From the entries below, please output exactly the lines starting at the one containing "Click the browser back arrow" and ending at the one containing "Open the filter", both included.

Start of SOURCE MATERIAL

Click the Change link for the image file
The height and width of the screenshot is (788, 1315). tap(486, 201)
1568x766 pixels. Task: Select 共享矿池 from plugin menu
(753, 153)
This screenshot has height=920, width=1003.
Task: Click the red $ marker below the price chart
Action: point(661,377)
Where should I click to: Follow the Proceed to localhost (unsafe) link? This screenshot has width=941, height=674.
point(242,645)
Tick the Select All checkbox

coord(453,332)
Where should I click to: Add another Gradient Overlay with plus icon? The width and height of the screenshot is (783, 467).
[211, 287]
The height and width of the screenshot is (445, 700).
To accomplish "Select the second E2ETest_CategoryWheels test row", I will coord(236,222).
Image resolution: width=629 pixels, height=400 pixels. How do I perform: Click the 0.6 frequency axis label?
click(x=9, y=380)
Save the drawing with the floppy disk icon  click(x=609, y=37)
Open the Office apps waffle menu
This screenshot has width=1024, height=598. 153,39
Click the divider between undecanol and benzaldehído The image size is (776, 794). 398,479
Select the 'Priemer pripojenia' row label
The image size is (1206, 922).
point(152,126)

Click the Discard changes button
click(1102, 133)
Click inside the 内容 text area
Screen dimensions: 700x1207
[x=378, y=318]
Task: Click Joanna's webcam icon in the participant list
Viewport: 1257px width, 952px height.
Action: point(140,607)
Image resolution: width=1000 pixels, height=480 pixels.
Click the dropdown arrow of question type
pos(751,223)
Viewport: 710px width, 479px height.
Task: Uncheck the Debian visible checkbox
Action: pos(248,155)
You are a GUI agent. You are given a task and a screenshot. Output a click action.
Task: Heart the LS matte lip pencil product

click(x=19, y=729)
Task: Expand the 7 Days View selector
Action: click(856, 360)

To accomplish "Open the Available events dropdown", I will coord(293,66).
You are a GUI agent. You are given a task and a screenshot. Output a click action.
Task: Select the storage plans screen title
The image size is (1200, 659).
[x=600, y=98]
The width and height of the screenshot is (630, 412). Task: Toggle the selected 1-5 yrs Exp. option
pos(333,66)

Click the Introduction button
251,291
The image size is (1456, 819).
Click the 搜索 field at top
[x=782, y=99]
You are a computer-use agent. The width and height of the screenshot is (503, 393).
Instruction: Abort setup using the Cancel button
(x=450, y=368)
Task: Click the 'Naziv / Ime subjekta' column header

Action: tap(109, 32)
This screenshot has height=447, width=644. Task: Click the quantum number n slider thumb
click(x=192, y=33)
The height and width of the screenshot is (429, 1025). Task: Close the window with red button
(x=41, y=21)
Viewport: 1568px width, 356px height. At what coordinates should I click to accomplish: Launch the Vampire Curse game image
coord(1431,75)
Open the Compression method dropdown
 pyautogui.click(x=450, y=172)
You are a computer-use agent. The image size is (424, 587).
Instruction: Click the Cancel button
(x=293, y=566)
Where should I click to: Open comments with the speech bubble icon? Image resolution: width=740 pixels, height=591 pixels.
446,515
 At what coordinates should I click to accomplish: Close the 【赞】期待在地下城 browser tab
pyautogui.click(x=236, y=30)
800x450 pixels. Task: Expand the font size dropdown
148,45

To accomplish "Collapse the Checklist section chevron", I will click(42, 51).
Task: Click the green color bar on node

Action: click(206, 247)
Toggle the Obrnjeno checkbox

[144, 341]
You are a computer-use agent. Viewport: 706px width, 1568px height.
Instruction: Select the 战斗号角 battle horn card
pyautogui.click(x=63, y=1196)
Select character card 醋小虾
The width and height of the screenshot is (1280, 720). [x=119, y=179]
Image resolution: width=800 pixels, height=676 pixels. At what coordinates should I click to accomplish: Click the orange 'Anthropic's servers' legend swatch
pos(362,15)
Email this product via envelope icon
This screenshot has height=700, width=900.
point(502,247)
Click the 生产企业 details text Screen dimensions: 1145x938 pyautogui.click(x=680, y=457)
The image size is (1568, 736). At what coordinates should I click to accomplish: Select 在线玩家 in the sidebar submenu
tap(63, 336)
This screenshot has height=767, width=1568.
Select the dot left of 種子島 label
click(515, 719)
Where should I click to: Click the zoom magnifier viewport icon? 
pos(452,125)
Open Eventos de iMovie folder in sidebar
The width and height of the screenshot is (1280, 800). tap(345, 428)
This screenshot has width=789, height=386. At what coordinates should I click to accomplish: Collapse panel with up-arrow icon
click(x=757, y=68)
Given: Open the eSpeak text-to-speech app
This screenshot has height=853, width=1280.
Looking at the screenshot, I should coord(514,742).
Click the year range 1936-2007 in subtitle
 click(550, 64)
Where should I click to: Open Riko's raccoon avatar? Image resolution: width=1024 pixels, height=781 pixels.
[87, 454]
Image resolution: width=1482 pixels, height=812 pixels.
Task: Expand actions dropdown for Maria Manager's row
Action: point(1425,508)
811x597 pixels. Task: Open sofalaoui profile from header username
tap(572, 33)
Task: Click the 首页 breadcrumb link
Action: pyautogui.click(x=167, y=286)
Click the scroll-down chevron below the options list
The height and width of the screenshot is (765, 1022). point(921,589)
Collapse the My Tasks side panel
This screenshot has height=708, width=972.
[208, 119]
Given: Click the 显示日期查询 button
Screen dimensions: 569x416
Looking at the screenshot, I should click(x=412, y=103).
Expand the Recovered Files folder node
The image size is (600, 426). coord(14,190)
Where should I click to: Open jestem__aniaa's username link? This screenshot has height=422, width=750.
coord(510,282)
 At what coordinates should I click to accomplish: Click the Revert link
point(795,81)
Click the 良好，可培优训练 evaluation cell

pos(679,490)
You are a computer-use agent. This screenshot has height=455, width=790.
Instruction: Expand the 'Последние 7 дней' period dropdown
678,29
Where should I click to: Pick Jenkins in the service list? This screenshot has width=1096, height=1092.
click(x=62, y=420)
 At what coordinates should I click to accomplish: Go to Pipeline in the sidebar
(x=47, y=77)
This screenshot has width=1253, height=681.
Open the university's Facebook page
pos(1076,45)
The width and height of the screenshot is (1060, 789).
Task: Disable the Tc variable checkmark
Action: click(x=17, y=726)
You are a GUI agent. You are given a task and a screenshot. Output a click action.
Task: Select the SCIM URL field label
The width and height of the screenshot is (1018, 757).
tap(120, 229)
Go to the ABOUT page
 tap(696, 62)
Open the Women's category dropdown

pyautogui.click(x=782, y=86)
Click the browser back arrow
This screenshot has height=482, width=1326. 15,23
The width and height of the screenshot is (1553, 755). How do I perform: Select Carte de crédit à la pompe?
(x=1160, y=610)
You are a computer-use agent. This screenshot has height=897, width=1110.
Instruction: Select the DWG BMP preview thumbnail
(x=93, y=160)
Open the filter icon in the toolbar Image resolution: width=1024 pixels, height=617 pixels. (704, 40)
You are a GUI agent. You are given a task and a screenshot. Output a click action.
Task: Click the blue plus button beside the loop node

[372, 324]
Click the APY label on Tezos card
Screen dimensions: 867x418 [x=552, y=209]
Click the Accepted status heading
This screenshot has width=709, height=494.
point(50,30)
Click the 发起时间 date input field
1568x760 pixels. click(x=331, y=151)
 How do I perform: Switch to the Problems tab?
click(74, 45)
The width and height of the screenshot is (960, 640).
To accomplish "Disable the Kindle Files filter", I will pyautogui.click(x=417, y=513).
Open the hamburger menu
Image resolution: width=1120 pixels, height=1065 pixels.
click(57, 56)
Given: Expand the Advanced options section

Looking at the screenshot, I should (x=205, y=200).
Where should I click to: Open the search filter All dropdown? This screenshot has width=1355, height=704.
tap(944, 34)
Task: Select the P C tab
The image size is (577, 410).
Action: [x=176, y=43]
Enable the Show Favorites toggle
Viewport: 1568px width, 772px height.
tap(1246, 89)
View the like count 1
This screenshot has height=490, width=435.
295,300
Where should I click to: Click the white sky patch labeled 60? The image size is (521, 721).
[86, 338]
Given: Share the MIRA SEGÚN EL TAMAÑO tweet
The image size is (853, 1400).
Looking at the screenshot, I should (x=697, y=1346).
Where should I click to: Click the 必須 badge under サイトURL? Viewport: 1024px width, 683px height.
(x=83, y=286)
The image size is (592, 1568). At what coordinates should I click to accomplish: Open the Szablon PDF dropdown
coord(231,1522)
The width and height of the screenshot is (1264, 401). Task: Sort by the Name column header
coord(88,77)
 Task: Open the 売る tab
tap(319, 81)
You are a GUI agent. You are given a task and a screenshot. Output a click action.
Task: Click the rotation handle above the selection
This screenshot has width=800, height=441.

End of SOURCE MATERIAL

SOLUTION FOR THIS PROBLEM:
Click the browser back arrow
This screenshot has height=482, width=1326. 15,23
The width and height of the screenshot is (1553, 755). How do I perform: Select Carte de crédit à la pompe?
(x=1160, y=610)
You are a computer-use agent. This screenshot has height=897, width=1110.
Instruction: Select the DWG BMP preview thumbnail
(x=93, y=160)
Open the filter icon in the toolbar Image resolution: width=1024 pixels, height=617 pixels. (704, 40)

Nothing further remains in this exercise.